While you may have a job in which a messy desk is part of the charm, it can just as easily suggest that you are less effective due to your poor ADHD related organizational skills.
A recent study showed that a majority of human resources managers don’t think negatively of employees who have messy desks, and some even see a cluttered desk as a sign of a creative person. Clutter + Creativity = ADHD?
While the cleanliness of your desk might not leave everyone important with a bad impression, keeping it organized can improve your productivity, said Robert Hosking, executive director of OfficeTeam.

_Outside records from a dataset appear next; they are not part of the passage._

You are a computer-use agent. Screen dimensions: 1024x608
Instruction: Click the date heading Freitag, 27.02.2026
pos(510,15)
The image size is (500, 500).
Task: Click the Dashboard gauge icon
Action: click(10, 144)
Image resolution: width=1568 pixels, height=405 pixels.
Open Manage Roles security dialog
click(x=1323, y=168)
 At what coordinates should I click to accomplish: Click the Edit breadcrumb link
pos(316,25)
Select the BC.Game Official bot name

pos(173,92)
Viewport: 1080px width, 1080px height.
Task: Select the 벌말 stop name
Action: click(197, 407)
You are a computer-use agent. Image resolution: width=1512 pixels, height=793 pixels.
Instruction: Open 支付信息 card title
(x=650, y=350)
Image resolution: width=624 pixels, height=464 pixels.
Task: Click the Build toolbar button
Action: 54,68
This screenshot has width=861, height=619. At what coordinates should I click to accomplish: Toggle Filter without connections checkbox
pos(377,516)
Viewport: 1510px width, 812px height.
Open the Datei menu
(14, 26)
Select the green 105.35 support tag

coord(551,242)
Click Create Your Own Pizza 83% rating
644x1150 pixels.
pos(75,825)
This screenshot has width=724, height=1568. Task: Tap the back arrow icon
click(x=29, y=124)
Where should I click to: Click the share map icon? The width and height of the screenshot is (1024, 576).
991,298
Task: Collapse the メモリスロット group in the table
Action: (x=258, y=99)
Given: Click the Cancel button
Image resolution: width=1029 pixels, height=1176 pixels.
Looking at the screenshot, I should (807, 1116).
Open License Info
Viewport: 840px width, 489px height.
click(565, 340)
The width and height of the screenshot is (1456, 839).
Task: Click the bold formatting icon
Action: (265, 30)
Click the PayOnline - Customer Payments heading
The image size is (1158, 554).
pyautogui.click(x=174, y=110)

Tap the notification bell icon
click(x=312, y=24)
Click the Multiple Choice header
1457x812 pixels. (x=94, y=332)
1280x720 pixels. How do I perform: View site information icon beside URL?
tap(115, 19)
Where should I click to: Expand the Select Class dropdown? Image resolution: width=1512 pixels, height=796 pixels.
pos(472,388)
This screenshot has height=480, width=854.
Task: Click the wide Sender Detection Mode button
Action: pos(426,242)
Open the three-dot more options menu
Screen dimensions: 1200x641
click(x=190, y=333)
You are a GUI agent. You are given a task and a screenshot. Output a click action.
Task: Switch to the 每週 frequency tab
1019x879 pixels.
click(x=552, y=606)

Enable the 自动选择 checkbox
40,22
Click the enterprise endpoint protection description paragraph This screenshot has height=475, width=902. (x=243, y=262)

How do feel about having a cluttered desk? Most of us with ADHD find it immensely frustrating if we can’t keep our work space organized because we lose time searching for things and the mess makes it harder to think clearly. We often feel embarrassed by the chaos but hopeless to change it. We can either focus on creativity or keeping things orderly but it’s tricky to do both.
To help my brothers and sisters with ADHD get their workspaces in order here are seven common desk organization mistakes and how to correct them:
- Having too many piles: Instead of dropping every document you receive onto your desk for later sorting, establish specific places for documents to go and don’t let go of a document until it is in the specified spot. The rest go into recycling or the shredder. If you have ADHD, don’t allow co-workers to dump stuff on our desk while you are busy focusing on something else. Make them wait until you can give them your full attention and file the document in its place.
- Not keeping items contained: The old saying, “a place for everything and everything in its place” is particularly helpful to remember for those of us with ADHD. We would like to put an item away properly but have often never thought about where that place is. Make a place! Try to keep different items in their own containers, so you know where things are when you need them. Use pencil cups, have individual trays in a drawer for envelopes, paper and sticky notes, arrange a book shelf with attractive labelled boxes for odds and ends and standing books.
- Hoarding supplies: Us ADHDers can be out-of-control hoarders. If you must accumulate every possibly-useful-someday item, keep supplies you access most often within reach, and the rest out of sight. A good rule is that if you haven’t touched something in at least a year, it likely doesn’t need to be on your desk.
- Not embracing technology: A plethora of organizational apps is amassing quickly at an app store near you, including those for managing documents that can help you stay organized. Going paperless is a good way to help you reduce clutter and find information more quickly. Geeky ADHDers will have this sorted before anyone else but the rest of us may have to ask around for recommendations and need a hand getting things set up.
- Having too many accessories: Or too few. We ADHDers might not have the brain space to bother with considering the décor of our work space or may want to limit distractions in our field of vision, but it’s good to find a balance. Brighten up your workspace with some calming art, but avoid going overboard.
- Leaving crumbs behind: In fact, just don’t eat at your desk. Taking regular ADHD brain break is essential. If you’re ready for a snack walk away from your work and stretch your legs. Go to the common area and say hello or gaze out of a window. Then toss out the cup and wrapper before returning to work. If you do eat at your desk, be sure to clear your desk of food wrappers, empty coffee cups and dirty plates, and wipe off your desk before getting back to work.
- Not cleaning regularly: The best way to avoid ADHD related clutter is making it a habit to organize your desk every day. Decide when it is most likely a good time for a daily desk organizing and then make it a habit. Will it be first thing upon arriving or the last thing you do at the end of the day? Rather than doing one or two major desk overhauls a year, spend a few minutes straightening up your workspace, so you can feel good about controlling ADHD chaos.